Are you looking for a little traditional Scottish fun? Then it's your lucky day. The International Society is going to the Pantomime on Friday 17 December at 1pm.
If you think you may have heard about Pantomime before, let's clarify a couple of things:
(Taken from Wikipedia.org) In the UK, pantomime (or panto) has come to mean a non-silent form of theatre, incorporating song, dance, buffoonery, and satire, traditionally performed at Christmas... The form has a number of conventions, which include:
The leading male character (the "principal boy") is played by a young woman.
An older woman (the "dame") is played by a man in drag.

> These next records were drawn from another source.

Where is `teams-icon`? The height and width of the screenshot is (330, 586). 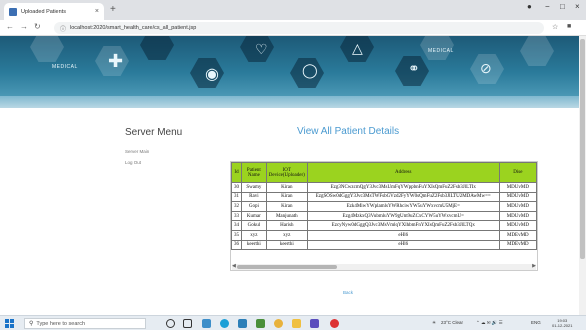 teams-icon is located at coordinates (314, 324).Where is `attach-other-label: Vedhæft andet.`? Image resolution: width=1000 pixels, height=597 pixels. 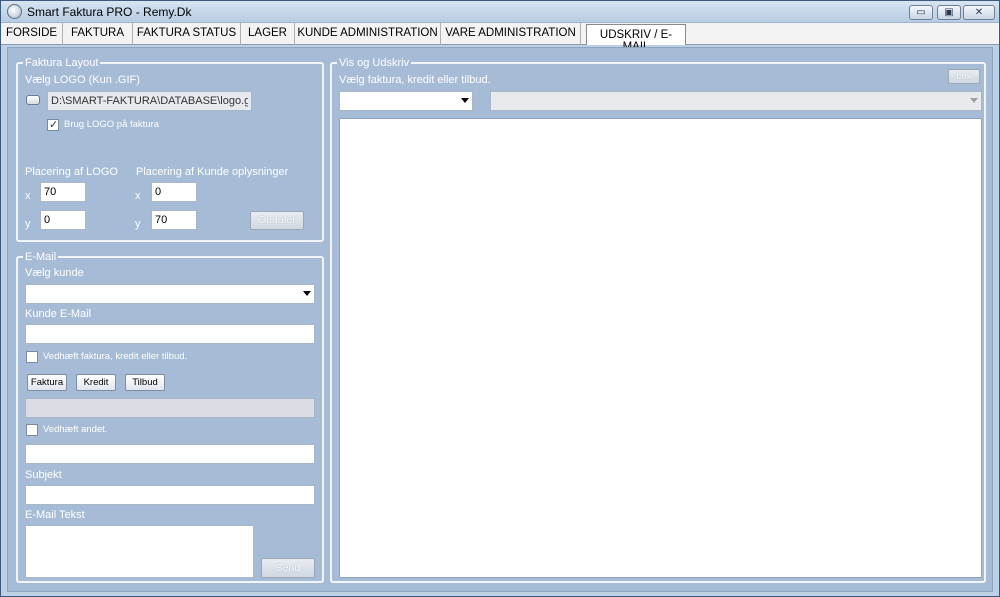
attach-other-label: Vedhæft andet. is located at coordinates (76, 430).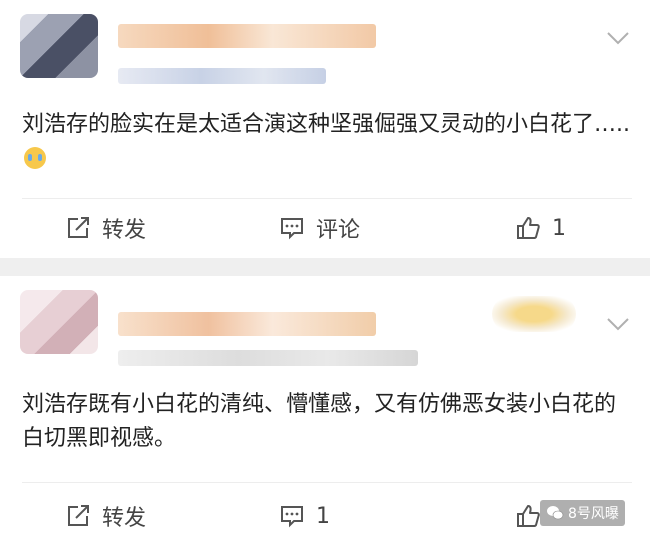 This screenshot has height=548, width=650. Describe the element at coordinates (323, 516) in the screenshot. I see `comment-count: 1` at that location.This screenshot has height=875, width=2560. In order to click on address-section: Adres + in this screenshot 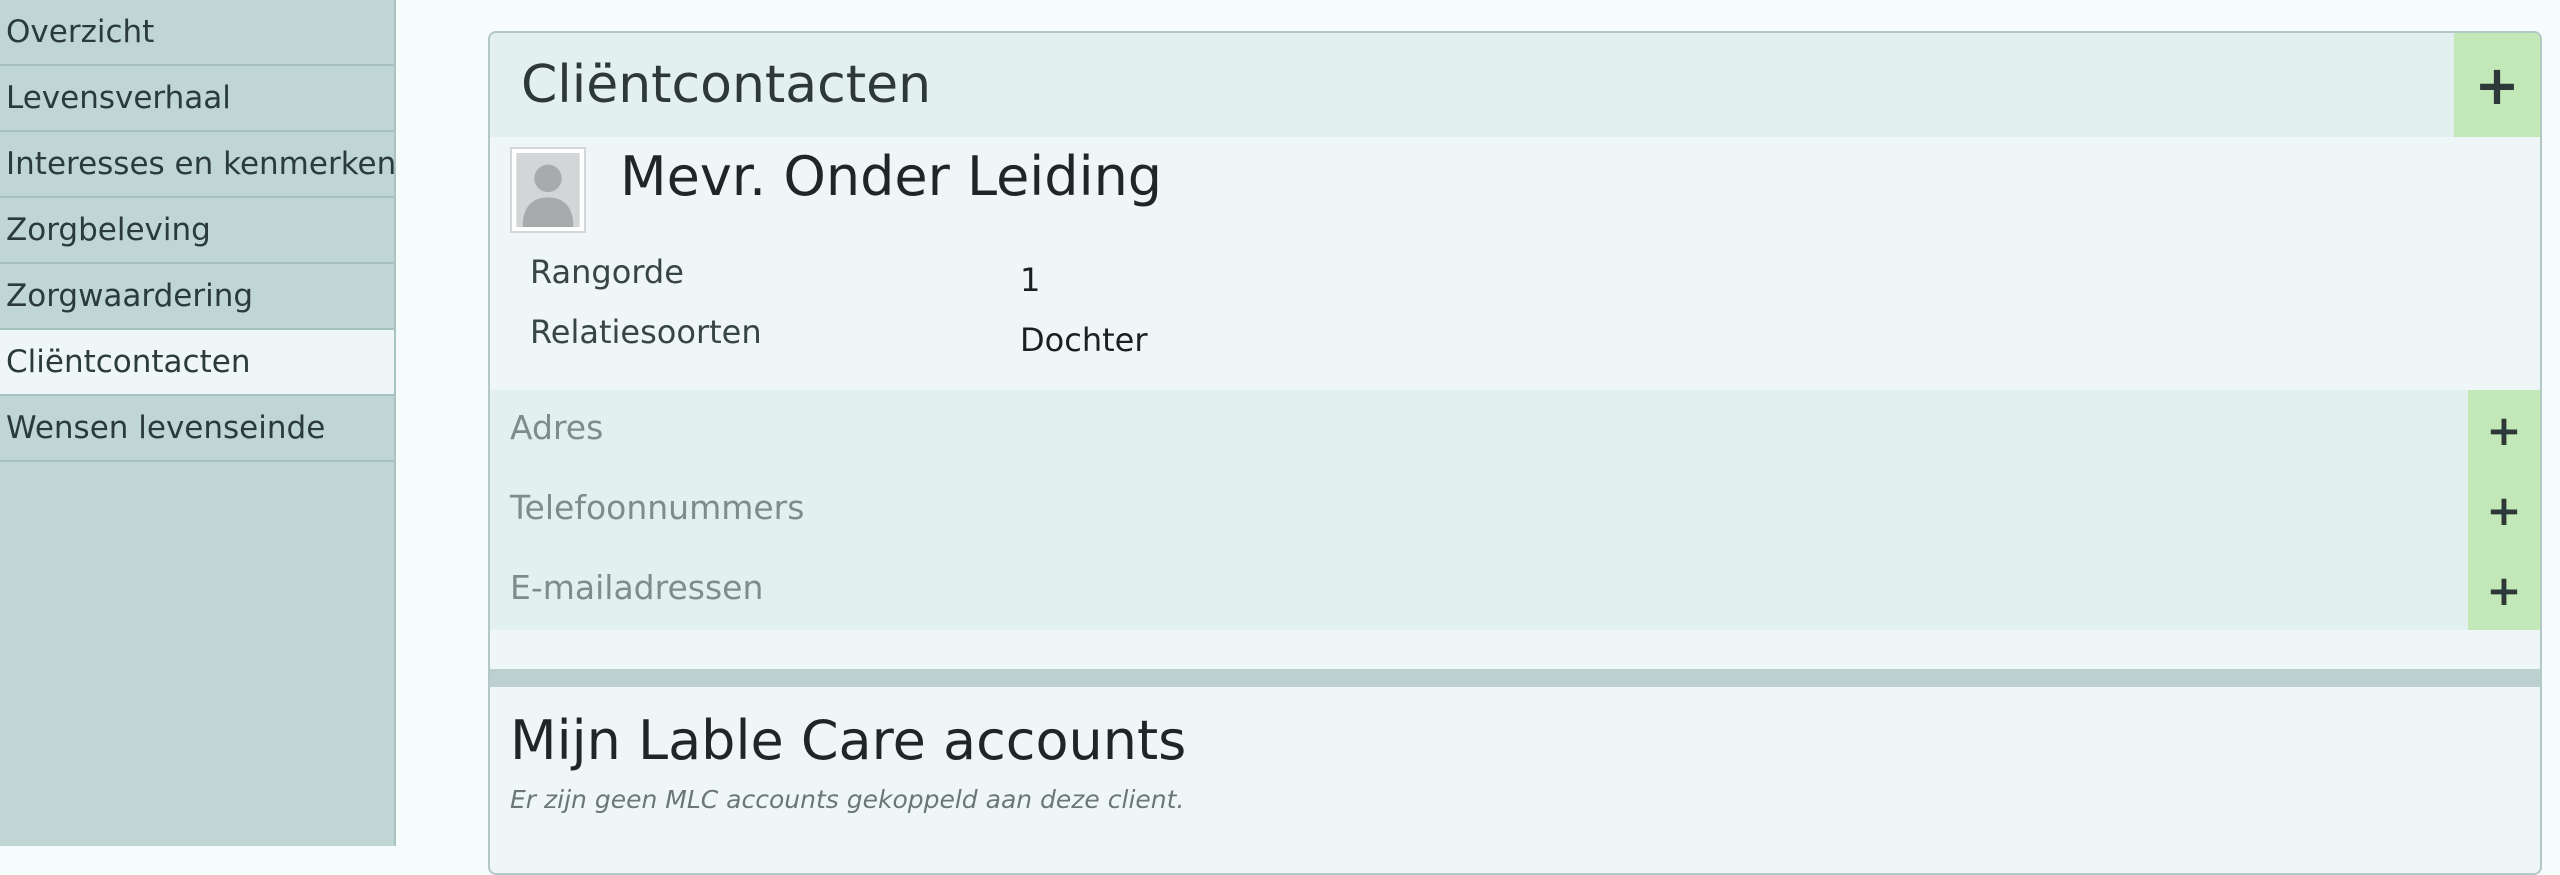, I will do `click(1515, 430)`.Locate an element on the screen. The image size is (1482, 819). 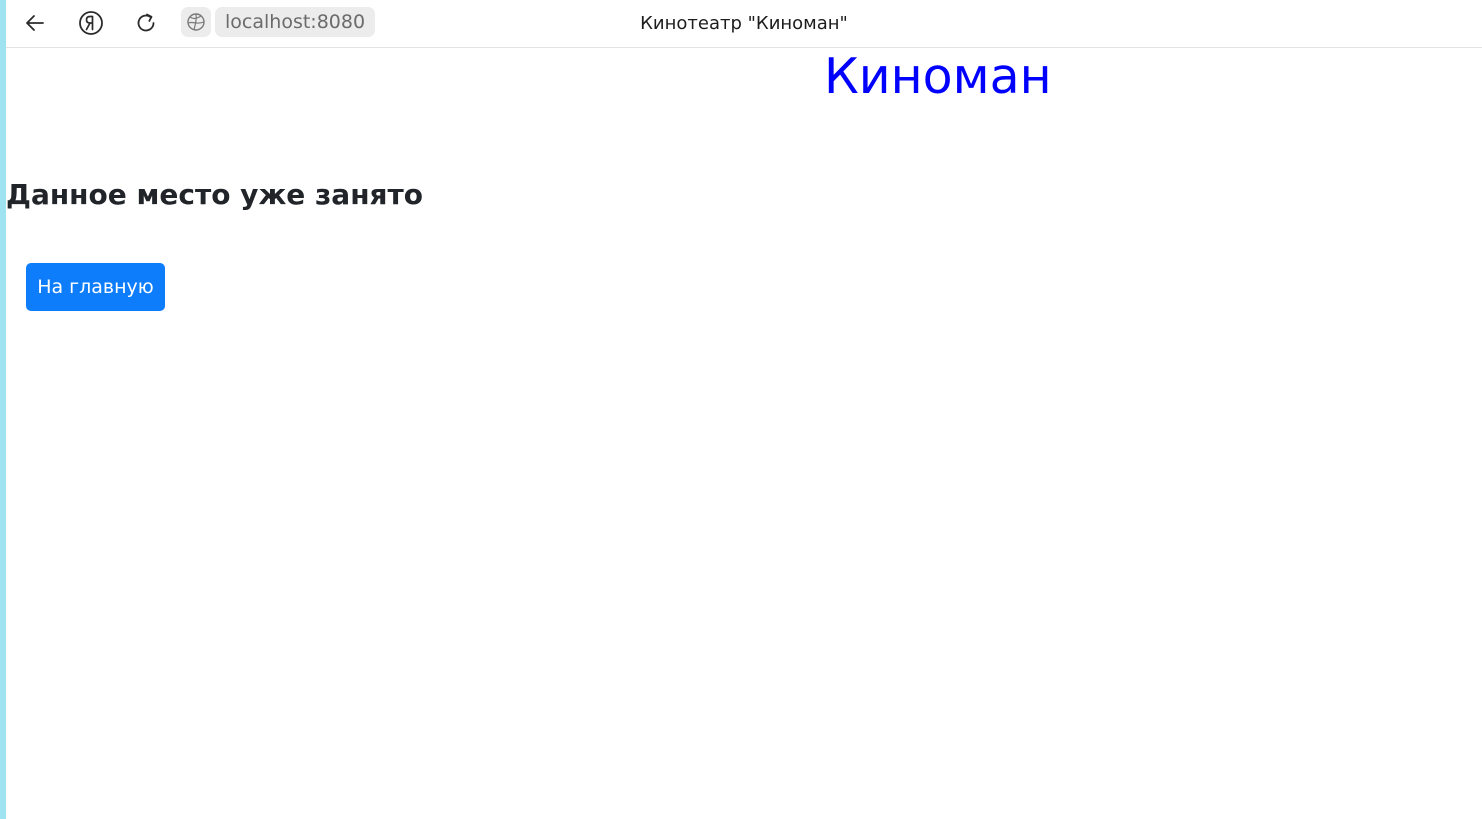
reload-button is located at coordinates (146, 23).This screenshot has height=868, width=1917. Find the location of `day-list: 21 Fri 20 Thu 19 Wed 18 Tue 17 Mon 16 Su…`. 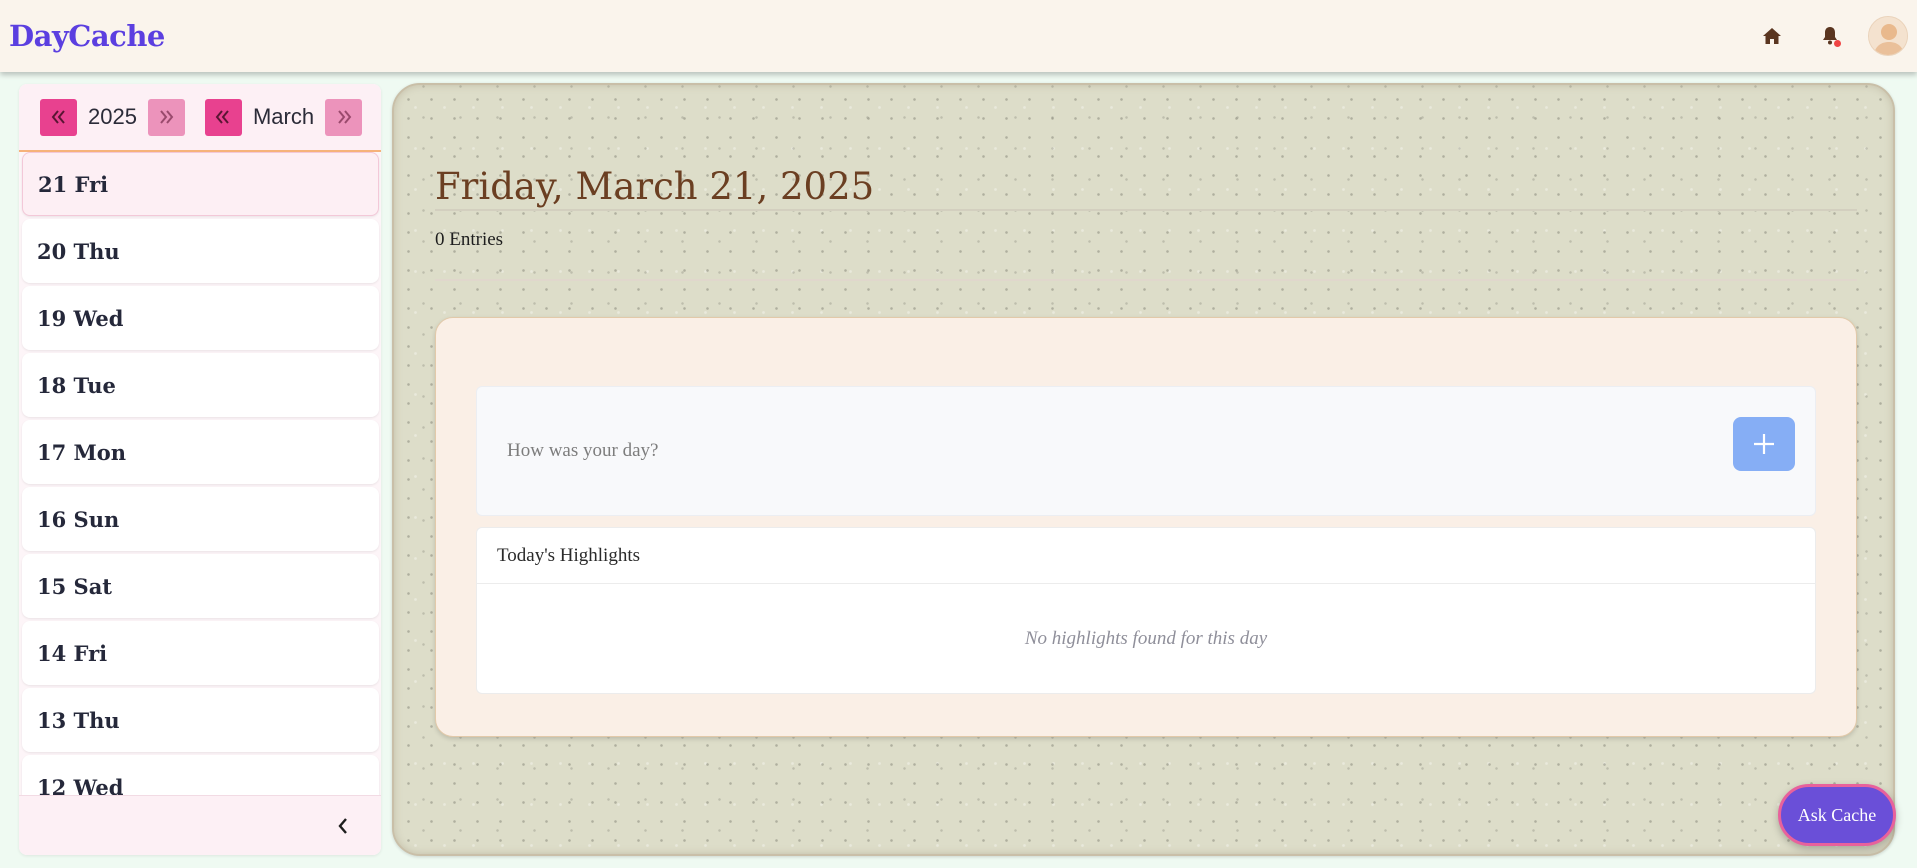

There is a great deal of audience participation, including calls of "he's behind you", and "oh yes it is" or "oh no it isn't". In both style and content, modern Panto has very clear and strong links with Commedia dell'arte — a form of popular theatre arising in the early middle ages in Italy and reaching England by 16th century. Shakespeare would have been very familiar with its forms and conventions.
The play we are attending is "Mother Goose"
There’s trouble in Pantoland! Mother Goose is in such a flap! The Bills keep coming, the Cooncil Tax has just gone up, and she’s in danger of losing Goose Hoose! What’s more she’s having to raise Gertie and Gwendolyne without a feather figure! All she ever dreams of is a little nest egg to see them through!
So when the family’s genetically modified goose starts laying Golden Eggs of course she thinks she’s cracked it! But that’s when her troubles REALLY begin!